___ TASK MATERIAL ___

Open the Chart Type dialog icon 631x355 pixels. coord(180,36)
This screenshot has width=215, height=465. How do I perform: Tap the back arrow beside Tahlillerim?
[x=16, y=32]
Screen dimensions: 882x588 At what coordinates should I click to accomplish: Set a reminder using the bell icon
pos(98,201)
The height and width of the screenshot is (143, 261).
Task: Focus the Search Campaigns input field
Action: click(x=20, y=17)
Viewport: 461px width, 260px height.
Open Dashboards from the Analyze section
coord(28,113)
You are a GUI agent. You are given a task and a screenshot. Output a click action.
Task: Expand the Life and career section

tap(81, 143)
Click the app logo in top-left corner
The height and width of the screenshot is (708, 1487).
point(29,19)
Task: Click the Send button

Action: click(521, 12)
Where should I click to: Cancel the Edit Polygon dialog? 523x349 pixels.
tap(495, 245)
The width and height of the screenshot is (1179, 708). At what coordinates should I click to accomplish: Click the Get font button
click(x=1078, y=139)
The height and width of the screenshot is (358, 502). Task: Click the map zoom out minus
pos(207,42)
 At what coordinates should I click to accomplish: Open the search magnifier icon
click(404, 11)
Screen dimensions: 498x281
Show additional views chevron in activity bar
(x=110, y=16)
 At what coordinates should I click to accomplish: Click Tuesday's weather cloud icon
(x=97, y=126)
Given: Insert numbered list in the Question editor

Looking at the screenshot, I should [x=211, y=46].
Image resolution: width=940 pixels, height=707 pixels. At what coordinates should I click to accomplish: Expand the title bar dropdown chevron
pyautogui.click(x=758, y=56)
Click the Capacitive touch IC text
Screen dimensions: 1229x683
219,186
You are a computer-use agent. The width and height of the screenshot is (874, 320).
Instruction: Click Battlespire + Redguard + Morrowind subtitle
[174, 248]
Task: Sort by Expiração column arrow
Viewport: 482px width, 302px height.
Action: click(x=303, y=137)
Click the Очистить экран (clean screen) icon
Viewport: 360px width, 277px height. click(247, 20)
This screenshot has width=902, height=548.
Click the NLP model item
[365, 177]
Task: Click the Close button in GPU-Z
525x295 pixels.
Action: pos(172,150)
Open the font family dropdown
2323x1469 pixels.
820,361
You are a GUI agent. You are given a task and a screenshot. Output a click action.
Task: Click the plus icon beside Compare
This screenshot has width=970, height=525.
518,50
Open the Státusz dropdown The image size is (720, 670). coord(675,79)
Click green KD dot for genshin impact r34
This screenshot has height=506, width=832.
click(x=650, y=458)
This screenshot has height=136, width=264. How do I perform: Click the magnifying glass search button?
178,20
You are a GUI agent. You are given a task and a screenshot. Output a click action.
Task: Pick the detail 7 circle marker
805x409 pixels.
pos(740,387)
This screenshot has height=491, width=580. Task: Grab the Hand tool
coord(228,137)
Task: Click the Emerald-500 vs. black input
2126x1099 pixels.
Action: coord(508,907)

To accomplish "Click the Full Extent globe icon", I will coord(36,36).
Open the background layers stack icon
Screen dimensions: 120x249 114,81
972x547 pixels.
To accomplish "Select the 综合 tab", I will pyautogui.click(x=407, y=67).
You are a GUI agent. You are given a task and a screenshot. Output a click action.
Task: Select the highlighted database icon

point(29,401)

___

▶ TASK BRIEF:
Reproduce the listing above in full, keeping every line identical to the original.

▶ EXERCISE SOLUTION:
Open the Chart Type dialog icon 631x355 pixels. coord(180,36)
This screenshot has width=215, height=465. How do I perform: Tap the back arrow beside Tahlillerim?
[x=16, y=32]
Screen dimensions: 882x588 At what coordinates should I click to accomplish: Set a reminder using the bell icon
pos(98,201)
The height and width of the screenshot is (143, 261).
Task: Focus the Search Campaigns input field
Action: click(x=20, y=17)
Viewport: 461px width, 260px height.
Open Dashboards from the Analyze section
coord(28,113)
You are a GUI agent. You are given a task and a screenshot. Output a click action.
Task: Expand the Life and career section

tap(81, 143)
Click the app logo in top-left corner
The height and width of the screenshot is (708, 1487).
point(29,19)
Task: Click the Send button

Action: click(521, 12)
Where should I click to: Cancel the Edit Polygon dialog? 523x349 pixels.
tap(495, 245)
The width and height of the screenshot is (1179, 708). At what coordinates should I click to accomplish: Click the Get font button
click(x=1078, y=139)
The height and width of the screenshot is (358, 502). Task: Click the map zoom out minus
pos(207,42)
 At what coordinates should I click to accomplish: Open the search magnifier icon
click(404, 11)
Screen dimensions: 498x281
Show additional views chevron in activity bar
(x=110, y=16)
 At what coordinates should I click to accomplish: Click Tuesday's weather cloud icon
(x=97, y=126)
Given: Insert numbered list in the Question editor

Looking at the screenshot, I should [x=211, y=46].
Image resolution: width=940 pixels, height=707 pixels. At what coordinates should I click to accomplish: Expand the title bar dropdown chevron
pyautogui.click(x=758, y=56)
Click the Capacitive touch IC text
Screen dimensions: 1229x683
219,186
You are a computer-use agent. The width and height of the screenshot is (874, 320).
Instruction: Click Battlespire + Redguard + Morrowind subtitle
[174, 248]
Task: Sort by Expiração column arrow
Viewport: 482px width, 302px height.
Action: click(x=303, y=137)
Click the Очистить экран (clean screen) icon
Viewport: 360px width, 277px height. click(247, 20)
This screenshot has width=902, height=548.
Click the NLP model item
[365, 177]
Task: Click the Close button in GPU-Z
525x295 pixels.
Action: pos(172,150)
Open the font family dropdown
2323x1469 pixels.
820,361
You are a GUI agent. You are given a task and a screenshot. Output a click action.
Task: Click the plus icon beside Compare
This screenshot has width=970, height=525.
518,50
Open the Státusz dropdown The image size is (720, 670). coord(675,79)
Click green KD dot for genshin impact r34
This screenshot has height=506, width=832.
click(x=650, y=458)
This screenshot has height=136, width=264. How do I perform: Click the magnifying glass search button?
178,20
You are a GUI agent. You are given a task and a screenshot. Output a click action.
Task: Pick the detail 7 circle marker
805x409 pixels.
pos(740,387)
This screenshot has height=491, width=580. Task: Grab the Hand tool
coord(228,137)
Task: Click the Emerald-500 vs. black input
2126x1099 pixels.
Action: coord(508,907)

To accomplish "Click the Full Extent globe icon", I will coord(36,36).
Open the background layers stack icon
Screen dimensions: 120x249 114,81
972x547 pixels.
To accomplish "Select the 综合 tab", I will pyautogui.click(x=407, y=67).
You are a GUI agent. You are given a task and a screenshot. Output a click action.
Task: Select the highlighted database icon

point(29,401)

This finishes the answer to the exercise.